Is it too late to be Nancy Drew now that it’s hard for me to get up in the morning and one knee hurts so badly but it does stop about seven minutes later? Is it too late to be Nancy Drew now that I forget things and my hair has turned gray and sometimes I look in the mirror and I don’t recognize myself? Is it too late to be Cherry Ames, Dude Ranch Nurse , solving mysteries that no one else could solve because she was smart and beautiful and accomplished. (Remember Cherry was not a doctor but the nurse at the ranch).
I want to be that woman who gets dressed in a three-piece suit with spiky heels and stalks across the courtroom floor and wins the case against the giant corporation making millions of dollars for her firm and saving millions of employees their jobs.

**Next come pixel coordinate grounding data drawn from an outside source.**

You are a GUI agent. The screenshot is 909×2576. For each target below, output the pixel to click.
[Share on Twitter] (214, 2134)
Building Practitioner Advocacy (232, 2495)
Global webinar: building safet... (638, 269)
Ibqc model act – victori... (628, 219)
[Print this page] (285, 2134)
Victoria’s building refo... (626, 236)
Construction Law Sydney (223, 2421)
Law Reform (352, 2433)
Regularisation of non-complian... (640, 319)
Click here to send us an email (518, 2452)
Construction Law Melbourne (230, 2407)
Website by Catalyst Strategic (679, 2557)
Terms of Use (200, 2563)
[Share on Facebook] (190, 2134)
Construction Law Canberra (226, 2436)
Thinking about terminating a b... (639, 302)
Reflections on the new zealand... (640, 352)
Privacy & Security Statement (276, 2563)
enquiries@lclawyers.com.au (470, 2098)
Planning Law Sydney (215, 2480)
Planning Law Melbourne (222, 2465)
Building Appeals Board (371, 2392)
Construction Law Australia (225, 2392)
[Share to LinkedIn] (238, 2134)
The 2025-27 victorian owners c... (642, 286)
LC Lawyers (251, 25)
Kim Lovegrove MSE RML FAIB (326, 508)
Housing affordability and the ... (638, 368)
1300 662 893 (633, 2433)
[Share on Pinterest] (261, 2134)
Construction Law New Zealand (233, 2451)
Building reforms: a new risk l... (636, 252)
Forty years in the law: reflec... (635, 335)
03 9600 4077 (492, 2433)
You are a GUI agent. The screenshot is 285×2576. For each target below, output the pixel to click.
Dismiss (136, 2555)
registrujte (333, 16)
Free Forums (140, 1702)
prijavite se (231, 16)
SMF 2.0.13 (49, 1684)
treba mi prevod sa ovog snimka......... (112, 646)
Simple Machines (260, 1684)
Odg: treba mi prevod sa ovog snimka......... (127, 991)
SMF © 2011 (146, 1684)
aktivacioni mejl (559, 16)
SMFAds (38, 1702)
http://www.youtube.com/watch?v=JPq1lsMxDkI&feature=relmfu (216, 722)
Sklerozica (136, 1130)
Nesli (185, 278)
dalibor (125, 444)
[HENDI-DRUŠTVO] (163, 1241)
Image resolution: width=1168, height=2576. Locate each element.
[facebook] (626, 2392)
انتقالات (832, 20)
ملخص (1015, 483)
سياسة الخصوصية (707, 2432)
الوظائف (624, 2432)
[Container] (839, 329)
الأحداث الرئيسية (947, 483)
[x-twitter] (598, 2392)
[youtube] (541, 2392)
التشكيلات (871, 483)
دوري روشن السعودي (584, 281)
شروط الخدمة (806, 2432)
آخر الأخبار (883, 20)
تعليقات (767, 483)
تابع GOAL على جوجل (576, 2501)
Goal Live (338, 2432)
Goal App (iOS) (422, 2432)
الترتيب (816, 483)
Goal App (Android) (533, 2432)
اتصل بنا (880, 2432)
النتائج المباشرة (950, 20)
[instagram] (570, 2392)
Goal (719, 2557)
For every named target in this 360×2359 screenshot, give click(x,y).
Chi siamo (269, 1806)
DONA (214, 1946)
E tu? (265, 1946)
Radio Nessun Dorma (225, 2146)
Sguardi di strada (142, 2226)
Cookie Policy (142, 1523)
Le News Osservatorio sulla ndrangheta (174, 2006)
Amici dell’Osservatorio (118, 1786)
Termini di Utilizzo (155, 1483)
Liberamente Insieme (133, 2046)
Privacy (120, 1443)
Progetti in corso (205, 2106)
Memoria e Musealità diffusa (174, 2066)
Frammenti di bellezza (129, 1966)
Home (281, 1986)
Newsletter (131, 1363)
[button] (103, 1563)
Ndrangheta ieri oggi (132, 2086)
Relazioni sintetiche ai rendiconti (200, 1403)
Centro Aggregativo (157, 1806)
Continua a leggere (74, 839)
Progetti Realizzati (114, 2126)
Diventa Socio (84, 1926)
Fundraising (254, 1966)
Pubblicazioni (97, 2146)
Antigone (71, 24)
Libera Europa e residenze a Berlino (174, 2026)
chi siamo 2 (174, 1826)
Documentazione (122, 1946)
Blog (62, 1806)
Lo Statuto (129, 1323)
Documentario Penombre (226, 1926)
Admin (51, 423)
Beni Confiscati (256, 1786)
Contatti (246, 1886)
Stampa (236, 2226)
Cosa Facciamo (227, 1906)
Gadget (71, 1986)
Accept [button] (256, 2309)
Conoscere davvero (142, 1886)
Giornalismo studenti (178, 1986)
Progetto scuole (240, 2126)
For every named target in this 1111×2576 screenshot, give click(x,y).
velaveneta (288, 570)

Is it too late for that? I don’t know why I didn’t think that I could do that but my parents never read one report card and only looked at the beauty in my face and the lilt in my voice and the trail of suitors following me.
I had a longing deep inside of me like a drill bit that never stopped whirling and now I see the women getting in cars going to work with a confident twitch of their hips and I want to be them. I want to be successful and get a big paycheck and have a room full of men hang on my every word. I want to be brilliant and knowledgeable and respected and powerful and I want to have done it all myself with my big beautiful brain and I don’t want anyone to get in my way and I don’t want someone to marry me and make it happen. I will want this until the day I die.